The cast is brimming with sci-fi and supernatural veterans from such TV staples as “Lost,” “The 4400” and “Firefly.” These actors all do a great job with what they’re given, but the writing is often so stale and predictable that no amount of acting aptitude could make their roles truly shine. That said, the veteran actors do all manage to at least counterbalance the writing, bringing their scenes to a moderately happy medium.

But then there are the other cast members. Morris Chestnut (Film’s “The Perfect Holiday”) hides his character Ryan Nichols’s inner struggle about as well as a palm tree hides an elephant, and his fake smile is so appalling — as well as legitimately terrifying in its largeness and whiteness — that it physically hurts the eyes and brain to behold. Other mediocre-at-best acting jobs are performed by Logan Huffman (“America”), who plays Erica’s son Tyler, and relative newcomer Jesse Wheeler as Tyler’s best friend Brandon. It shouldn’t be that hard for angsty teens to act like angsty teens — but apparently it is.

It’s bad enough that line delivery from some cast members sounds straight out of a first read-through, but the writers had to make the dialogue exceedingly predictable as well. It wasn’t difficult to predict the next three lines verbatim in most scenes, taking away all the impact the more profound statements were intended to have.

Exercise requirements =
(a) According to the review excerpt, who plays Erica's son Tyler?
(b) Print the review excerpt word for word, from "The cast is" up to and including "moderately happy medium.".

Material provided =

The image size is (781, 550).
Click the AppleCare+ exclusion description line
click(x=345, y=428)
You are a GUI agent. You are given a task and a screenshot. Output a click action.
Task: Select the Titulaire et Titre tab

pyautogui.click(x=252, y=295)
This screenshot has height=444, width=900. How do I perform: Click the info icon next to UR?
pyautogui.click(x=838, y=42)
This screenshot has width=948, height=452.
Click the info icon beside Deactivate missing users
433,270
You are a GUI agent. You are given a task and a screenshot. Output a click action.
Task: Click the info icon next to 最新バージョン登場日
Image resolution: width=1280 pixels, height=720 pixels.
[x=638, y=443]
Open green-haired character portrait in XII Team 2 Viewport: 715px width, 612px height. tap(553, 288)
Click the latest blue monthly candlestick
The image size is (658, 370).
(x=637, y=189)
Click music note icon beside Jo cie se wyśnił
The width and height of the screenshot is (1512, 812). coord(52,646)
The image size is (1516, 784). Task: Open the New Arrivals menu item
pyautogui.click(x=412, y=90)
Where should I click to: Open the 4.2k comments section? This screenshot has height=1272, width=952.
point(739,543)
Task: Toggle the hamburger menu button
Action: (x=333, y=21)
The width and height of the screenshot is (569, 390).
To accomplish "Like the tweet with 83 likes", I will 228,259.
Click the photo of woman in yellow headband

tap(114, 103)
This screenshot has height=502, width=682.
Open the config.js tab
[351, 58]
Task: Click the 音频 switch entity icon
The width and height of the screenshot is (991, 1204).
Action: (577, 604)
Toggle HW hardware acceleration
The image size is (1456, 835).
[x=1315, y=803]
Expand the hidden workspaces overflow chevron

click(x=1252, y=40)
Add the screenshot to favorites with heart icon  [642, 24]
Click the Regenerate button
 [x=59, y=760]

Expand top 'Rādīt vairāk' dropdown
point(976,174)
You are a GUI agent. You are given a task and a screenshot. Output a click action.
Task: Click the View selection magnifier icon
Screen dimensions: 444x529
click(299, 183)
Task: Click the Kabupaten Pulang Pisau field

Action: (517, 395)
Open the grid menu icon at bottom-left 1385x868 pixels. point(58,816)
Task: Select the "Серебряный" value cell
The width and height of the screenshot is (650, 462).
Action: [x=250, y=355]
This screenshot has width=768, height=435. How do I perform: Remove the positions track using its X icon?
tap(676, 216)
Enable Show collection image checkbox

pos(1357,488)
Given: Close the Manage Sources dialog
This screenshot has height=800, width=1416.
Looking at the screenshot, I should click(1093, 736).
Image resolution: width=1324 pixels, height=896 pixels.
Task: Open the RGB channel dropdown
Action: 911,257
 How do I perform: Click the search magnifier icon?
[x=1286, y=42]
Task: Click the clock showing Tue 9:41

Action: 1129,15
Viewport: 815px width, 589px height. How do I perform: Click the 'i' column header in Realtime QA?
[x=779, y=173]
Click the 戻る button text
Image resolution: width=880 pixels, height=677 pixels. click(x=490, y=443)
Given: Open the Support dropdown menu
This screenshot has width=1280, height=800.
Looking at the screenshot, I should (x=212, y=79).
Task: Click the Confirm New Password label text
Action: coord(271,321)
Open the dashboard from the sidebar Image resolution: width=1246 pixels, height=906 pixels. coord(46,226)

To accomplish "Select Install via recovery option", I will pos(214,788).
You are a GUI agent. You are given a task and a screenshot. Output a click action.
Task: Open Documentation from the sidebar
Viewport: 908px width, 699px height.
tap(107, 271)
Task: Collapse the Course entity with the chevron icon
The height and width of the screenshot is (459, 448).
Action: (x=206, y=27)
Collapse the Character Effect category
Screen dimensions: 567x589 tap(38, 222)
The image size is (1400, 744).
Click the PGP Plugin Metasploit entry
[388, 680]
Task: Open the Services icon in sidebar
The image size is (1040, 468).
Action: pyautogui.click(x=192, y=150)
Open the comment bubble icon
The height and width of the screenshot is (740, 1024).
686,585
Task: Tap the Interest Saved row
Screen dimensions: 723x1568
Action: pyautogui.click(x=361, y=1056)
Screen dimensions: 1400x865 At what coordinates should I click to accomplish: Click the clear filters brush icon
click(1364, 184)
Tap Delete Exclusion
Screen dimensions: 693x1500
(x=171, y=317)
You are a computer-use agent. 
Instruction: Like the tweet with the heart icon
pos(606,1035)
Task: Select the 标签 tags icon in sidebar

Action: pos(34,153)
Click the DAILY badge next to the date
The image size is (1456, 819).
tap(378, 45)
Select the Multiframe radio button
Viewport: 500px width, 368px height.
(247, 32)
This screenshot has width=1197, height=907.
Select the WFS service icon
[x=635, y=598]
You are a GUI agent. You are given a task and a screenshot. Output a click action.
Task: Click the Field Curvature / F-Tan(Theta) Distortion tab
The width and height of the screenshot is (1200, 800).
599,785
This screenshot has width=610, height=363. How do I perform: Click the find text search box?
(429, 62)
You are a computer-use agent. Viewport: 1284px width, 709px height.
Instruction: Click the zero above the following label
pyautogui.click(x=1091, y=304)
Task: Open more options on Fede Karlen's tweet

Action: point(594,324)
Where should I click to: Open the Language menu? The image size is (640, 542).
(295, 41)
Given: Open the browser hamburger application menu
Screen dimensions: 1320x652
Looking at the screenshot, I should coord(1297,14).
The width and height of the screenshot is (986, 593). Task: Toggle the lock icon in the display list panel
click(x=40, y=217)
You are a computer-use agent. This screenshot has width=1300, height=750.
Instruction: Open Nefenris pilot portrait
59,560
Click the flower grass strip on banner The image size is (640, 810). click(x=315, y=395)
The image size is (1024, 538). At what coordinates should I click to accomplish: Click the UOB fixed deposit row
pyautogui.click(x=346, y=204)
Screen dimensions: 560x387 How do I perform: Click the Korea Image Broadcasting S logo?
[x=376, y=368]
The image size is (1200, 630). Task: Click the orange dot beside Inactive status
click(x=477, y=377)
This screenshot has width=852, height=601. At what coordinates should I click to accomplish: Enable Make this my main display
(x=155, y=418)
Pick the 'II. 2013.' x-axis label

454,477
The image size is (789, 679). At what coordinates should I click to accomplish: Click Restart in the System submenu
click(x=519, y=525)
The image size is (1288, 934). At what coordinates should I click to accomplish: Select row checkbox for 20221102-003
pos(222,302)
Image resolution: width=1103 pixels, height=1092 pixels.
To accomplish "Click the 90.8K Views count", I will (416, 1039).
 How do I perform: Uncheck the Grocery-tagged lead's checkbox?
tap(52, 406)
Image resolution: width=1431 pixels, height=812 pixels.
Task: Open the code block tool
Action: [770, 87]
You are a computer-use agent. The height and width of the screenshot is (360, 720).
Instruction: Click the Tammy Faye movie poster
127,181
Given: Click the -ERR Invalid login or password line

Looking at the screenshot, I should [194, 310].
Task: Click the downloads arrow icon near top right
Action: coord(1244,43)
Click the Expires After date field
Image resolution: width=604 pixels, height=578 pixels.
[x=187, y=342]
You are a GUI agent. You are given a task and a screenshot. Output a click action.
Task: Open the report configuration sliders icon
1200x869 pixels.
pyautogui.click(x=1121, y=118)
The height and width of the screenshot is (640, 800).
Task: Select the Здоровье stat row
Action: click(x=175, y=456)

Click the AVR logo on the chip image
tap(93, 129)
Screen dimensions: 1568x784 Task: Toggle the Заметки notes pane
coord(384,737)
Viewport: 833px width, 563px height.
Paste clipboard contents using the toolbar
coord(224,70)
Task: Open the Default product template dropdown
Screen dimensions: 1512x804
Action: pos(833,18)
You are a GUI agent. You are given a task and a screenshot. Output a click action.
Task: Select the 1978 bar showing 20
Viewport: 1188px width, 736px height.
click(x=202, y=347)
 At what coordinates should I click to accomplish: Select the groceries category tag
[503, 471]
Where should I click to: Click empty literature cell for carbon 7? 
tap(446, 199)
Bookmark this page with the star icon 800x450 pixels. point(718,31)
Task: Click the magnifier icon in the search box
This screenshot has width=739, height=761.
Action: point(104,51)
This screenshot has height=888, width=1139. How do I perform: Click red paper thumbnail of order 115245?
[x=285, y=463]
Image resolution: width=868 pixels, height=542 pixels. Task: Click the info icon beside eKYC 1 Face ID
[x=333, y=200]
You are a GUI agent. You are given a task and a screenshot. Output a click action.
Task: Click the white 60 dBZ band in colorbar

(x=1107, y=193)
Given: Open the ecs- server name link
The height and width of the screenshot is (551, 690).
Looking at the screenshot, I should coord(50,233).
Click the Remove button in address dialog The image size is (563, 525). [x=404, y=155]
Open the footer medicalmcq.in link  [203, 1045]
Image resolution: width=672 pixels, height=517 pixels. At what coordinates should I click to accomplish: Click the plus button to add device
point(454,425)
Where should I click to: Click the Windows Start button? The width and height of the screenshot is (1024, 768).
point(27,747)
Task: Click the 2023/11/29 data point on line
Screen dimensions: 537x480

Activity answers =
(a) Logan Huffman

(b)
The cast is brimming with sci-fi and supernatural veterans from such TV staples as “Lost,” “The 4400” and “Firefly.” These actors all do a great job with what they’re given, but the writing is often so stale and predictable that no amount of acting aptitude could make their roles truly shine. That said, the veteran actors do all manage to at least counterbalance the writing, bringing their scenes to a moderately happy medium.